Retlang 0.4

Retlang 0.4 has been out for quite a while, but I’ve never written about it.  Worse, my example code doesn’t work in it, which has garnered complaints (in my defence, the Retlang wiki is out of date as well).  The version is again a restructuring that you shouldn’t apply to your own code without a bit of thought, but it’s added a killer feature: the ability to interact with WinForms.  Or WPF if you’re that way inclined.

Anyway, I’ve drawn up a new version of the spider, but it differs quite a bit from the previous versions:

  • It now has something resembling an architecture.
  • Keeping track of progress is now handled separately from keeping track of which URLs have been encountered.
  • I’ve used the ability to throw a command directly onto a fiber.  (Note for old users:  where you used to say “Context” or “Queue”, you now say “Fiber”)
  • I’ve abstracted out the basic graph-walking functionality from the URL reading functionality.  It’s not clear to me that it’s more readable this way, although the advantages of abstraction tend to grow with scale.
  • If you pass an argument of “interactive” in, it will show a progress bar.

I still haven’t gone with Mike Rettig’s suggestion to group channels together into service classes, which are then passed into the constructors of their consumers.  Instead, I’ve mostly gone for a single top-level routine that sets up the whole routing.  However, this ran into trouble when dealing with the new feature, the ability to switch on a progress bar.

Basically, UI fibers look the same in Retlang as threads, but ultimately they’re not.  So the main set up routine needed access to the particular fiber.  I achieved that by actually making the fiber a property of the object.  At one point in the design (yes, there is some design…) this produced a chicken-and-egg problem. 

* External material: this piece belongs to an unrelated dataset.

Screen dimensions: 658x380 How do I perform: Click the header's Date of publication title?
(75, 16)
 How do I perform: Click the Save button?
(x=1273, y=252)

  • I wanted the form to have a fiber property
  • I wanted to pass that in in the constructor to the form
  • But the fiber itself wanted the form in its constructor

This looked like a serious problem until I realized that there was a better design, which separated out the job of tracking progress from reporting progress.  This is reflective of a more general fact about retlang: it really punishes you sometimes if your design isn’t SOLID.  This isn’t a criticism, in fact it’s one of the best features of Retlang: it pushes you towards better designs.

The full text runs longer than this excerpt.